I just listened to part of San Diego Bishop Robert McElroy’s address to the February 18 meeting of the U.S. Regional World Meeting of Popular Movements in Modesto, California. It is a message to revive hope.
I am overwhelmed by the force of his words. Read them here or listen to them here, starting at about 1:21:45.
They are some of the most forceful words I have heard from a bishop. I am reminded of Monseñor Romero as well as of the Baptist prophet Martin Luther King, Jr.
I want to share a few parts, but urge you to read the whole speech.
He starts by laying out the Catholic Social methodology of See, Judge, and Act and then makes them real, in pointed remarks – that can be seen as direct rebuttals of much of the political rhetoric coming out of Washington.

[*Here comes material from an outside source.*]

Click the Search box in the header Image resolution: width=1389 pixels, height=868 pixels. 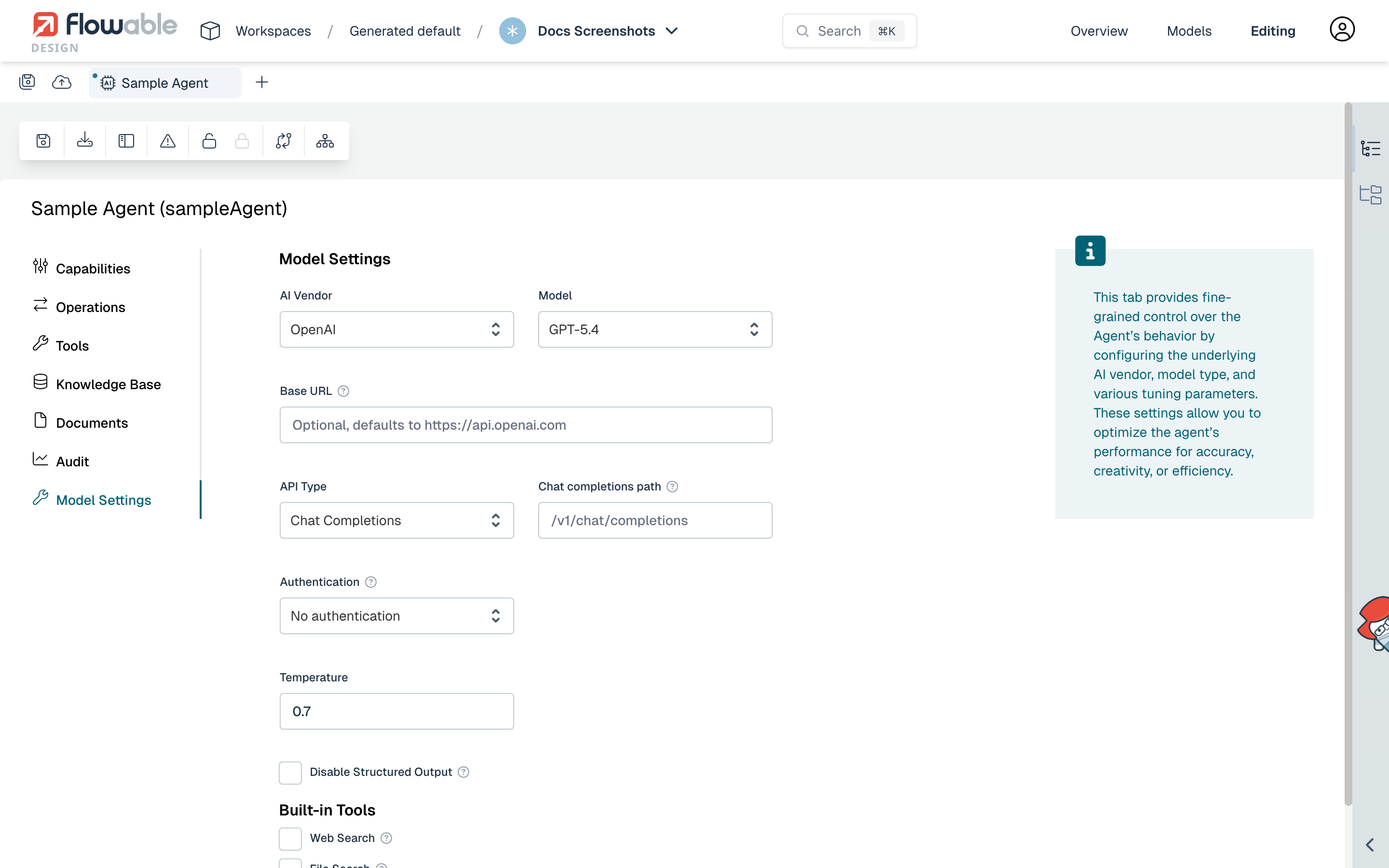849,31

Here are just a few points:
1) “see clearly the situation”:
"Never be afraid to speak the truth. Always find your foundation for reflection and action in the fullness of empirical reality. Design strategies for change upon ever fuller dissemination of truths, even when they seem inconvenient to the cause.
"This is an especially important anchor for us, in an age in which truth itself is under attack."
2) “judging with principles to foster integral development.”
“…free markets do not constitute a first principle of economic justice. Their moral worth is instrumental in nature and must be structured by government to accomplish the common good.”
“…a grave suspicion about enormous levels of economic inequality in society. Pope Francis made clear the depth of this suspicion two years ago. “Inequality,” he said, “is the root of social evil.”
To make his quotation from Pope Francis that “this economy kills” real he asked all those in attendance to do an experiment:
"I want you to sit back in your chair for a moment. And close your eyes, and I want you to think of someone you have known that our economy has killed: A senior who can’t afford medicine or rent; a mother or father who is dying, working two and three jobs, really dying because even then they can’t provide for their kids; young people who can’t find their way in the world in which there is no job for them, and they turn to drugs, and gangs and suicide. Think of one person you know that this economy has killed.
"Now mourn them.
"And now call out their name; let all the world know that this economy kills."
But it is in speaking about acting that the bishop spoke a resounding message of challenge, centered on two words – disrupt and rebuild.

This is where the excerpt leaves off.